Leira's smile turns wistful. "I was," she admits, "but Varok made me feel safe, even though our first few days together were difficult.”

Above us, hundreds of thread-thin crystal strands hang from the arched ceiling. They sway like frozen rain caught mid-fall. The crystals shimmer softly in the warm air. Their delicate forms tremble as we pass beneath them. Light dances across Leira's face, illuminating the happiness she's found in this strange, beautiful world.

“What does this say?” I ask, tracing the elegant spiral of characters carved beside one of the serpent-shaped columns.

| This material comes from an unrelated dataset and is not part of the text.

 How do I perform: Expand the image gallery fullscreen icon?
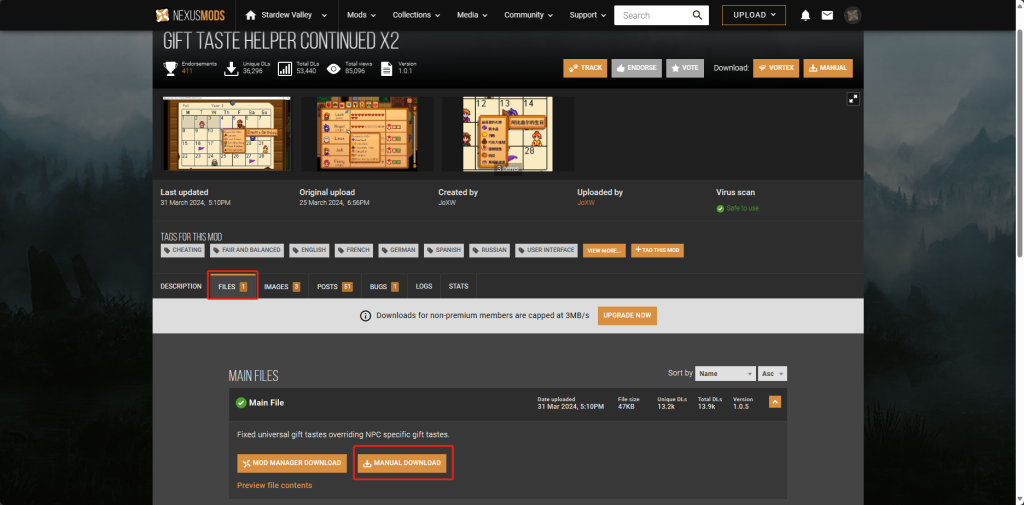click(853, 98)
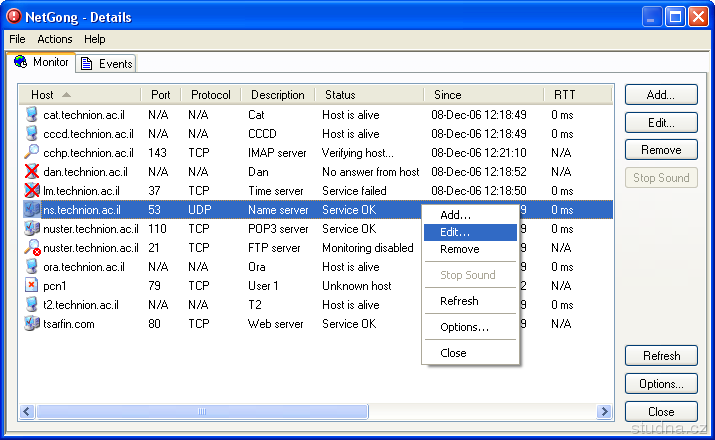Click the host icon for cat.technion.ac.il
Image resolution: width=715 pixels, height=440 pixels.
31,115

Leira leans closer, squinting at the glowing script. “Something about the first bonding between elements,” she guesses. “My naga language skills are still… evolving. Varok says my pronunciation is so terrible it disturbs the Ancients,” she laughs.

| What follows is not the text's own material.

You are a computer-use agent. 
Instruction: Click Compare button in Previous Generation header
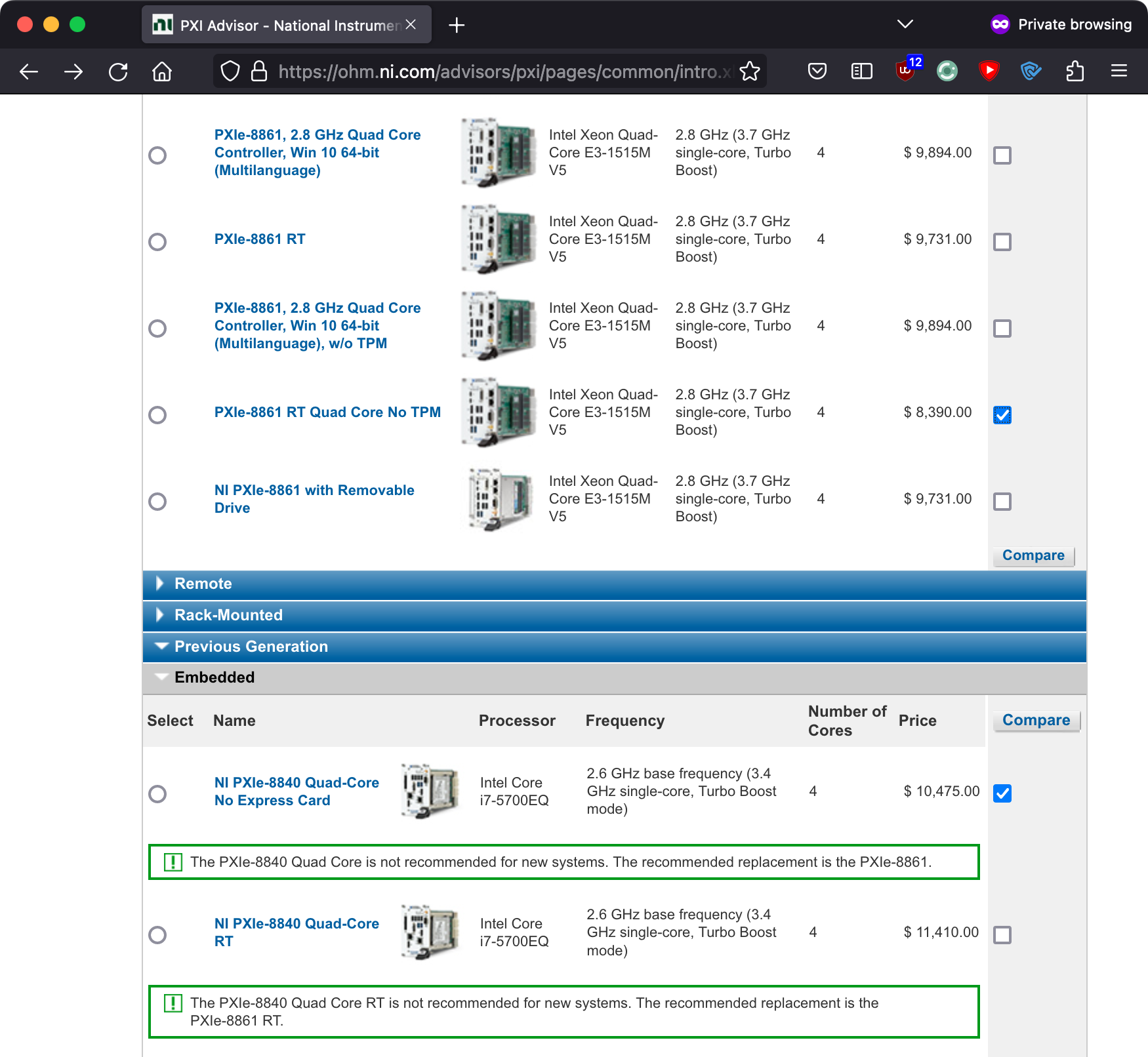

We pass columns shaped like coiled serpents, their scales bearing ancient names. "Bonded pairs from centuries past," Leira explains. Their history weighs quietly on the air.

We reach another door, and the stone slab yields to Leira’s approach, flowing open without a seam. Beyond it stretches a broad tunnel that slopes gradually downward, carrying us out of the sacred stillness of the temple and into the deeper arteries of the city.

The change is immediate.

The pale blue-green glow of the ceremonial halls gives way to warmer light. The keh’shalin veins thicken in the stone. Gold and amber threads pulse through the walls like slow-moving lightning beneath the rock. The tunnels feel less like a monument and more like a living organism. Breathing, expanding, and contracting almost imperceptibly. As if the mountain itself draws quiet breaths, just like the water whispered to Lurok in his secret cavern.

Leira gestures to branching pathways. "This is the residential district," she explains, her voice dropping to a respectful hush. "Each entrance leads to a naga den.”

Some doorways stand open, revealing glimpses of interior chambers. Amber light spills across polished floors. Others remain sealed, smooth stone faces hiding the lives behind them. I wonder which Lurok calls home and what lies within his den. Are there treasured memories, or does it stand as cold and barren as the silver eyes that once warmed me but now cut like winter wind off a glacier.

Life flows around us like a current. Naga gliding past in small groups, their scaled bodies catching the golden light in flashes of bronze, copper, and midnight blue. A Talon with obsidian scales pauses mid-slither, lowering his head to Leira in a gesture of unmistakable respect. Behind him, a female with copper-flecked scales does the same, her eyes warming with recognition. But farther along, three naga exchange sharp glances, their mouths tightening as we approach, eyes sliding away with barely concealed contempt.

A flicker of movement catches my eye. I glance back to find four armed Talons gliding behind us, I had not noticed before, their scaled bodies moving with such liquid grace that their weapons make no sound against their armor.